START MATERIAL FOR THIS TASK

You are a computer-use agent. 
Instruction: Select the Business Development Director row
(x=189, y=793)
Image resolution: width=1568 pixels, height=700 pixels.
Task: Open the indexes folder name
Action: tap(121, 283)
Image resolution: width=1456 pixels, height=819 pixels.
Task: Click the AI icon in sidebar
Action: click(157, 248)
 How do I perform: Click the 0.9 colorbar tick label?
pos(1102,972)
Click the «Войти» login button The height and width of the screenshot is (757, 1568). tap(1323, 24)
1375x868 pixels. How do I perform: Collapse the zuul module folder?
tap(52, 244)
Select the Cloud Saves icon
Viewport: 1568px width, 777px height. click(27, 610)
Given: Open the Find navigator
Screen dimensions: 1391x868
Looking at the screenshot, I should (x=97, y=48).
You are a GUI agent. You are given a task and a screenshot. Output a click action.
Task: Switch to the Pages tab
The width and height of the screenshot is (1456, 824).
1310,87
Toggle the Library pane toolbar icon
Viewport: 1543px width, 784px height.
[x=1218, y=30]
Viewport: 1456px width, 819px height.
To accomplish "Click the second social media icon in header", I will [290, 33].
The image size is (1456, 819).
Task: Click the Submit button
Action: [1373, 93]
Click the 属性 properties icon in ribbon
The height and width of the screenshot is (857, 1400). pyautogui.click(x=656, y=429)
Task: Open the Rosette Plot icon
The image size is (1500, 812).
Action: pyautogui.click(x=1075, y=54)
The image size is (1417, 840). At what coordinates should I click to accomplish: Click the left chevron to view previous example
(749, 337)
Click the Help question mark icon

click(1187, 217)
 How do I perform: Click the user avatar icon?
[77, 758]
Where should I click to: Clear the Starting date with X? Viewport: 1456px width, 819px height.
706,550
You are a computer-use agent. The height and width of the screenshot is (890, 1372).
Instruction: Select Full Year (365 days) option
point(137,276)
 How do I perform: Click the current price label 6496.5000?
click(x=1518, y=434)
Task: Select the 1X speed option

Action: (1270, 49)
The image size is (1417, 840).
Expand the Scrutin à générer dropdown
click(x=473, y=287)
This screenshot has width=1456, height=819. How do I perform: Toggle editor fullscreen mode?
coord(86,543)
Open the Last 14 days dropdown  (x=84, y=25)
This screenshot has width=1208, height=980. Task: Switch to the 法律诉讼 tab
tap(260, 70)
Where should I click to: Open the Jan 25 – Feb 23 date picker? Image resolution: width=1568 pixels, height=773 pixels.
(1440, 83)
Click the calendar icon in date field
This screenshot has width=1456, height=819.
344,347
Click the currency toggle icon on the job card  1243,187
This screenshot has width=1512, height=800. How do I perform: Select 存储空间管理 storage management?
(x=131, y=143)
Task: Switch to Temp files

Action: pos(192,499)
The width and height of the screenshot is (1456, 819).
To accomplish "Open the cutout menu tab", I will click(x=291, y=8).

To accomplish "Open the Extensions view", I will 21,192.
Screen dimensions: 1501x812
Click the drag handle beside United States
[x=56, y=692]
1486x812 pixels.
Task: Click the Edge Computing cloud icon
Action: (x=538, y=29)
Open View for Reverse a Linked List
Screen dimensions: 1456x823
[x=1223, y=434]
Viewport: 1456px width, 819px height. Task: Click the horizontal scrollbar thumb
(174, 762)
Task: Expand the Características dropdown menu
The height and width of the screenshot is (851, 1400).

END MATERIAL FOR THIS TASK

> _ACTIVITY_: Take from the entries every line that has the string "menu".

> _SOLUTION FOR THIS TASK_:
To accomplish "Open the cutout menu tab", I will click(x=291, y=8).
Task: Expand the Características dropdown menu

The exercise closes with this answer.